— Begin Excerpt —
2.2 The Higgs sector

The neutral Higgses are mixed with right and left sneutrinos, since the neutral scalars and pseudoscalars in the \(\mu \nu \mathrm{SSM}\) have the flavor composition \((H_{d}^0, H_{u}^0, {\widetilde{\nu }}_{iR}, {\widetilde{\nu }}_{i}) \). Nevertheless, the left sneutrinos are basically decoupled from the other states, since the off-diagonal terms of the mass matrix are suppressed by the small \(Y_{\nu _{ij}}\) and \(v_{i}\). Unlike the latter states, the other neutral scalars can be substantially mixed. Neglecting this mixing between the doublet-like Higgses and the three right sneutrinos, the expression of the tree-level mass of the SM-like Higgs is [43]:

$$\begin{aligned} m_h^2 \approx m^2_Z \left( \cos ^2 2\beta + 10.9\ {\lambda }^2 \sin ^2 2\beta \right) , \end{aligned}$$
(8)

where \(\tan \beta = v_u/v_d\), and \(m_Z\) denotes the mass of the Z boson. Effects lowering (raising) this mass appear when the SM-like Higgs mixes with heavier (lighter) right sneutrinos. The one-loop corrections are basically determined by the third-generation soft SUSY-breaking parameters \(m_{{\widetilde{u}}_{3R}}\), \(m_{{\widetilde{Q}}_{3L}}\) and \(T_{u_3}\), where we have assumed for simplicity that for all soft trilinear parameters \(T_{ij}=T_{i}\delta _{ij}\). These three parameters together with the coupling \(\lambda \) and \(\tan \beta \), are the crucial ones for Higgs physics. Their values can ensure that the model contains a scalar boson with a mass around \(\sim 125 \;\text {GeV}\) and properties similar to the ones of the SM Higgs boson [50, 52,53,54].

In addition, \(\kappa \), \(v_R\) and the trilinear parameter \(T_{\kappa }\) in the soft Lagrangian (2), are the key ingredients to determine the mass scale of the right sneutrinos [43, 44]. For example, for they are basically free from any doublet admixture, and using their minimization equations in the scalar potential the scalar and pseudoscalar masses can be approximated respectively by [10, 55]:

$$\begin{aligned} m^2_{\widetilde{\nu }^{\mathcal {R}}_{iR}} \approx \frac{v_R}{\sqrt{2}} \left( T_{\kappa } + \frac{v_R}{\sqrt{2}}\ 4\kappa ^2 \right) , \quad m^2_{\widetilde{\nu }^{\mathcal {I}}_{iR}}\approx - \frac{v_R}{\sqrt{2}}\ 3T_{\kappa }. \end{aligned}$$
(9)
— End Excerpt —
Please continue the Higgs sector excerpt, picking up right after equation (9). The material has no connection to the Higgs sector excerpt above.
— Begin Supplied data —
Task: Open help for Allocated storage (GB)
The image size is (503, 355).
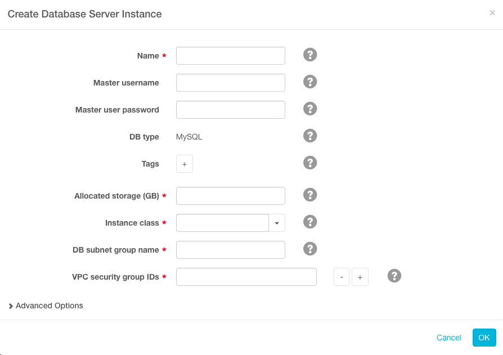Action: click(x=310, y=195)
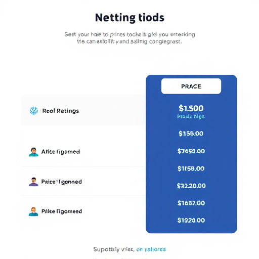Select the Piilee figomeed row label
The width and height of the screenshot is (259, 259).
pos(62,211)
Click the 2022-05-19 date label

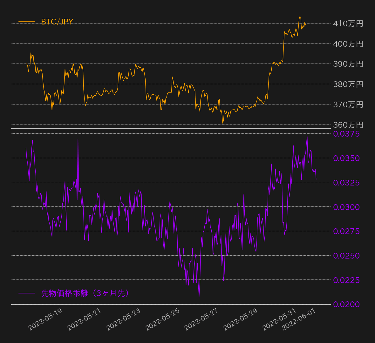point(45,319)

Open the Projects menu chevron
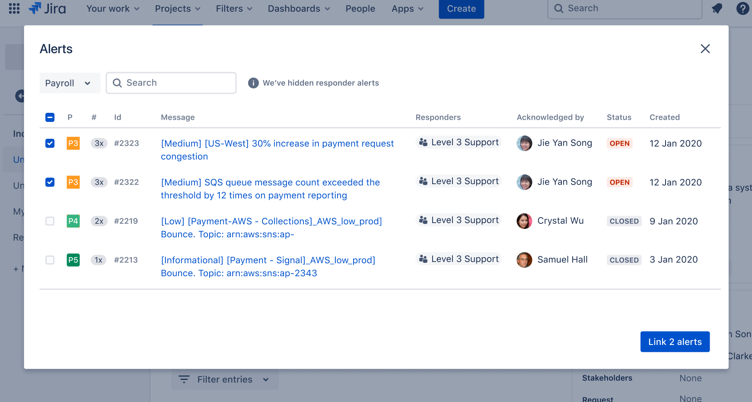point(198,8)
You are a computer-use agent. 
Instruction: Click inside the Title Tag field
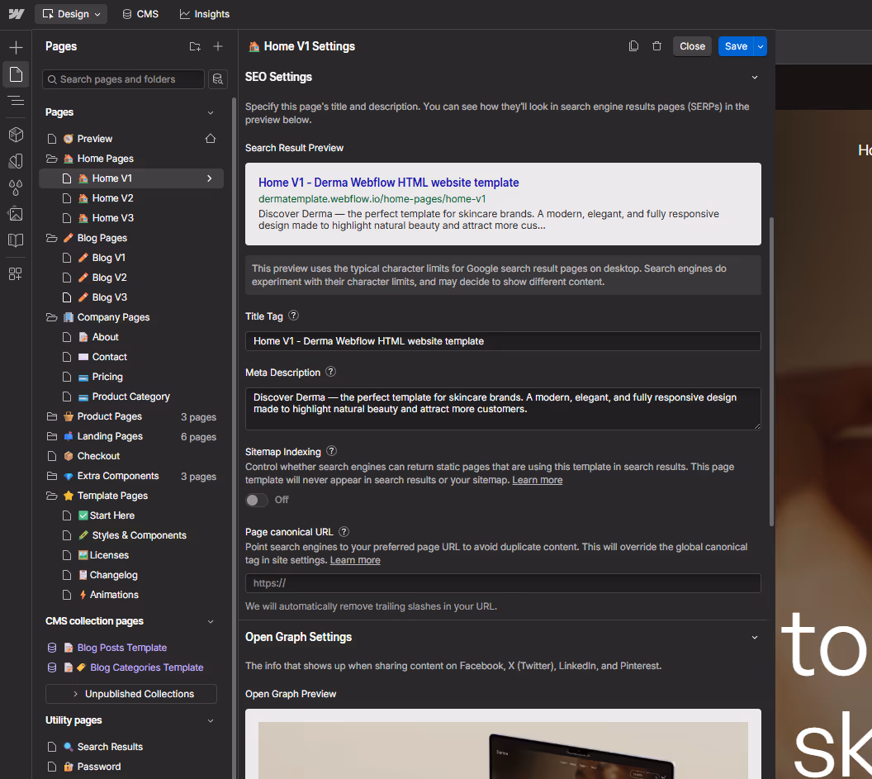(502, 340)
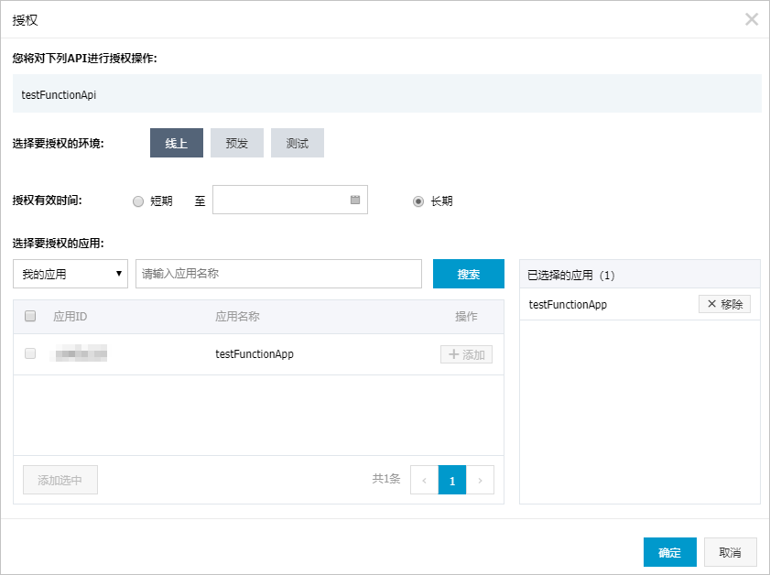The height and width of the screenshot is (575, 770).
Task: Close the 授权 dialog with the X icon
Action: pos(752,19)
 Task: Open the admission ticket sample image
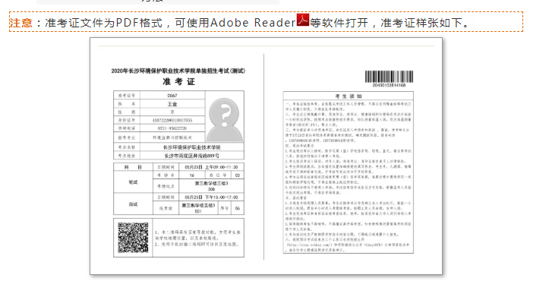click(266, 156)
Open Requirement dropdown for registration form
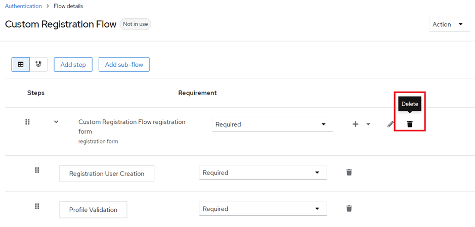The height and width of the screenshot is (227, 475). pyautogui.click(x=272, y=124)
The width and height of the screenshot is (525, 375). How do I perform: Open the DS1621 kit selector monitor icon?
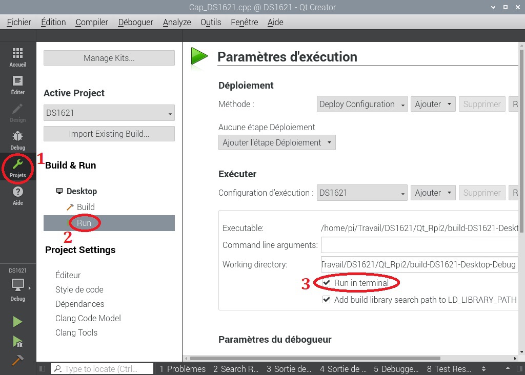[x=17, y=285]
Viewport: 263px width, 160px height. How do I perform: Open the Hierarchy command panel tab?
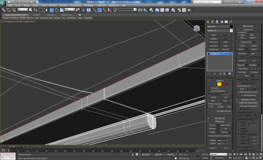tap(217, 22)
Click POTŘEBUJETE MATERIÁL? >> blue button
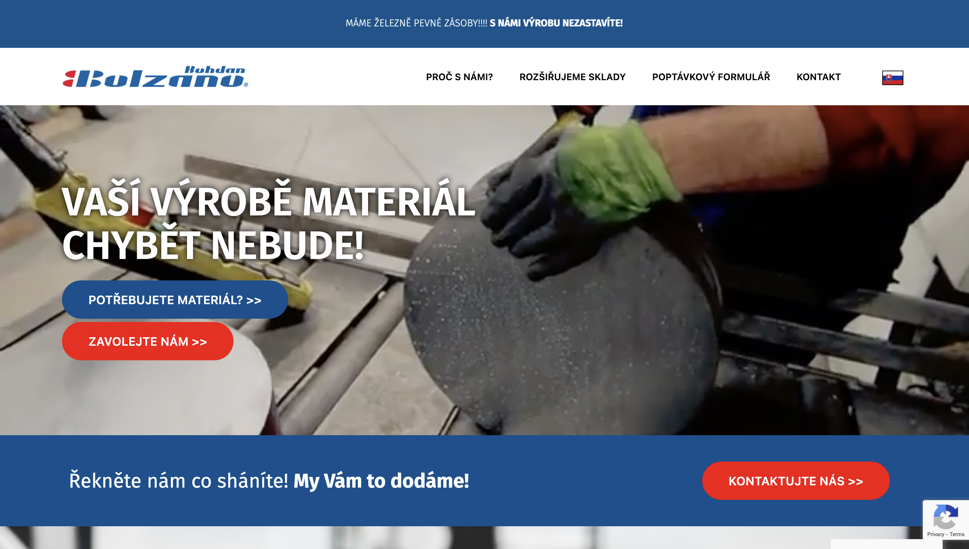Viewport: 969px width, 549px height. click(175, 300)
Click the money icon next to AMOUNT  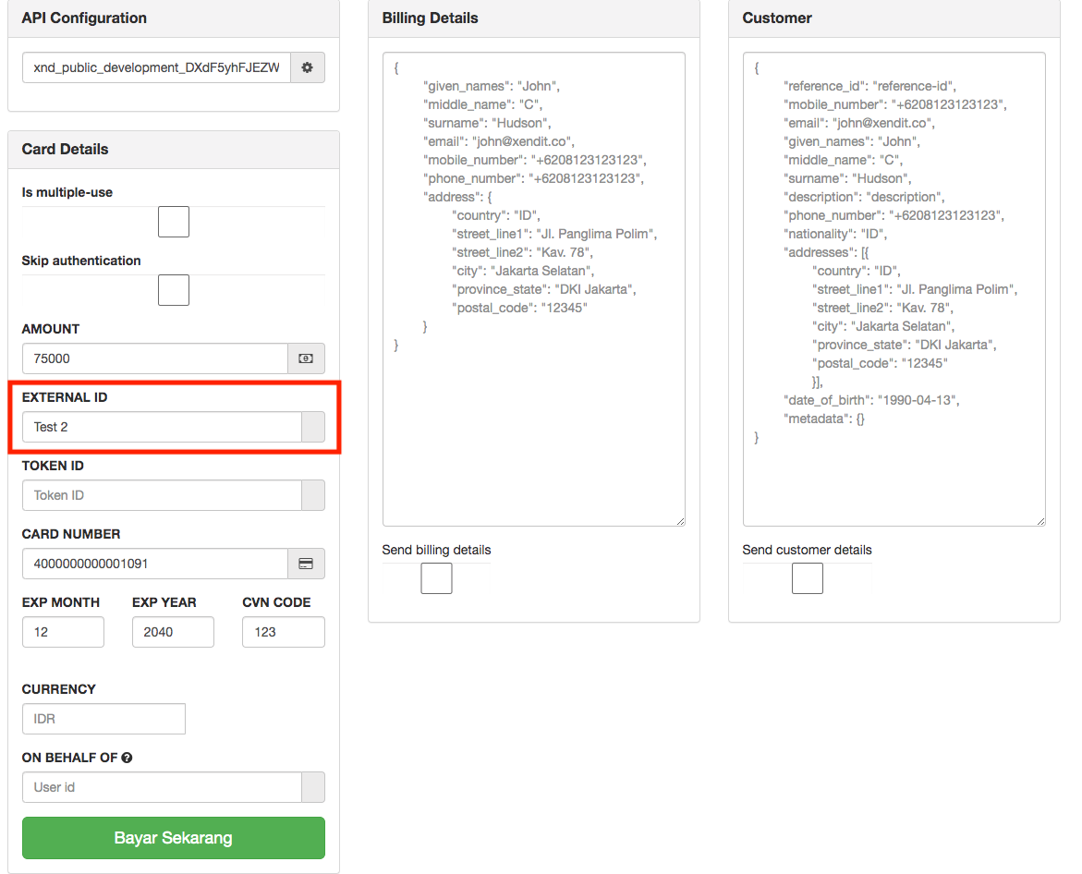pyautogui.click(x=306, y=358)
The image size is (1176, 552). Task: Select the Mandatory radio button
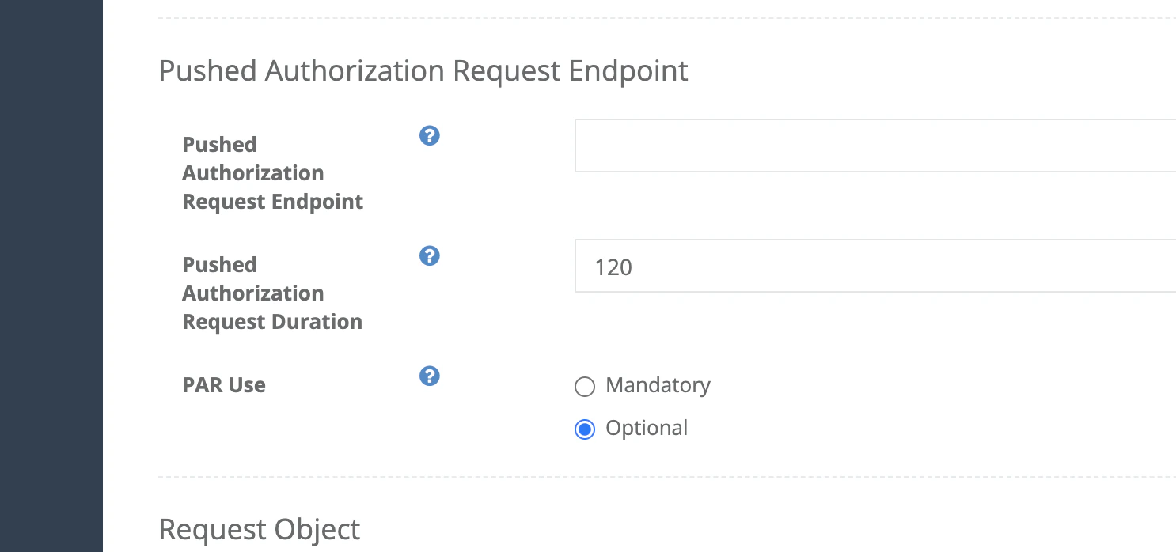[584, 387]
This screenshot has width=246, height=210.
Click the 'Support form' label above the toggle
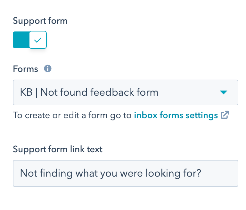click(40, 21)
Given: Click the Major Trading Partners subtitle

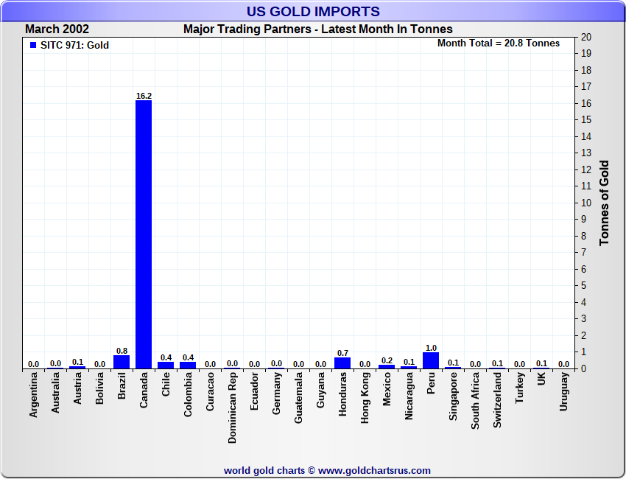Looking at the screenshot, I should coord(317,29).
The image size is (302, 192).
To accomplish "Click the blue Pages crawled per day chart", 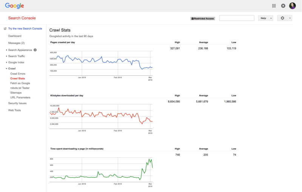I will click(x=101, y=61).
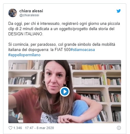Select the DESIGN ITALIANO text line
Image resolution: width=130 pixels, height=134 pixels.
[26, 34]
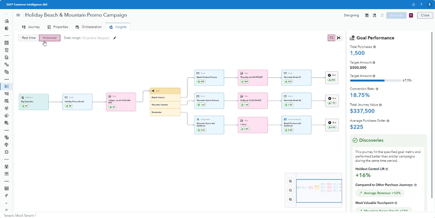Switch to Real time view
Screen dimensions: 435x218
29,38
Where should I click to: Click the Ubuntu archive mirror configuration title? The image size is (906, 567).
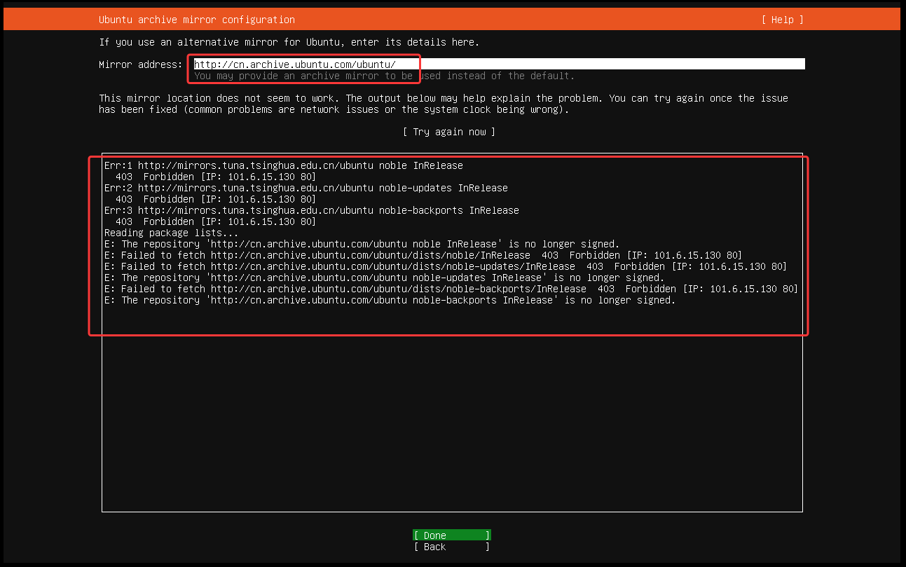[196, 20]
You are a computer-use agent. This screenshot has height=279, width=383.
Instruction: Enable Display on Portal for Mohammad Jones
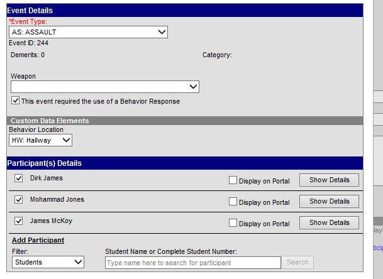(x=233, y=201)
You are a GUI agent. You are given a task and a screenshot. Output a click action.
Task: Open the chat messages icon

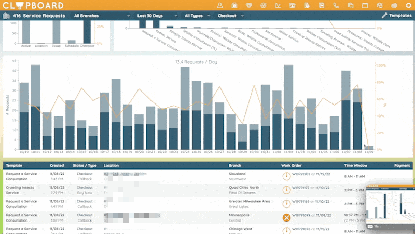[351, 5]
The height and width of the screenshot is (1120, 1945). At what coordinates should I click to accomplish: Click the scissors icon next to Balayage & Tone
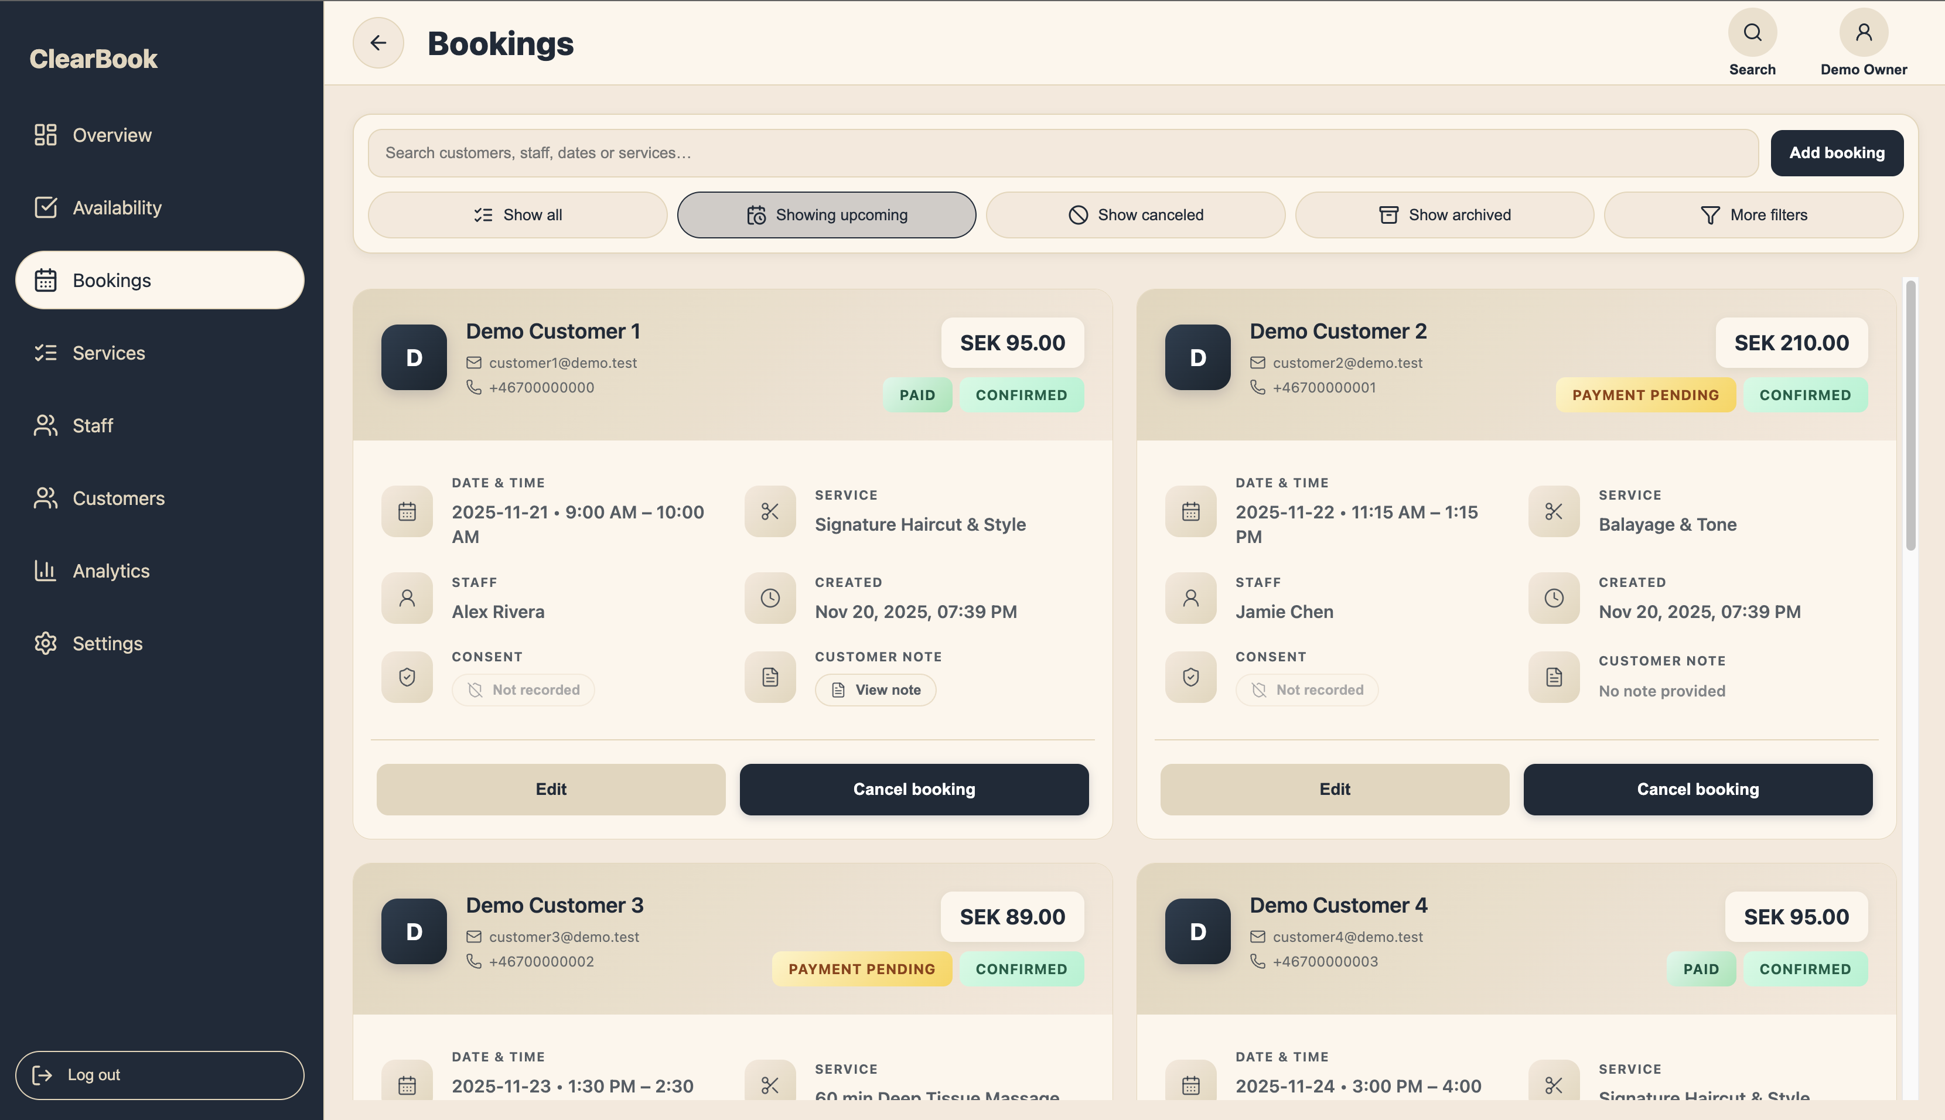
— End Supplied data —
(Right answer)
Finally, \(\lambda \) and the trilinear parameter \(T_{\lambda }\) not only contribute to these masses for larger values of \(\lambda \), but also control the mixing between the singlet and the doublet states and hence, they contribute in determining their mass scales as discussed in detail in Ref. [50]. We conclude that the relevant parameters in the Higgs (-right sneutrino) sector are:

$$\begin{aligned} \lambda , \, \kappa , \, \tan \beta , \, v_R, \, T_\kappa , \, T_\lambda , \, T_{u_3}, \, m_{{\widetilde{u}}_{3R}}, \, m_{{\widetilde{Q}}_{3L}}. \end{aligned}$$
(10)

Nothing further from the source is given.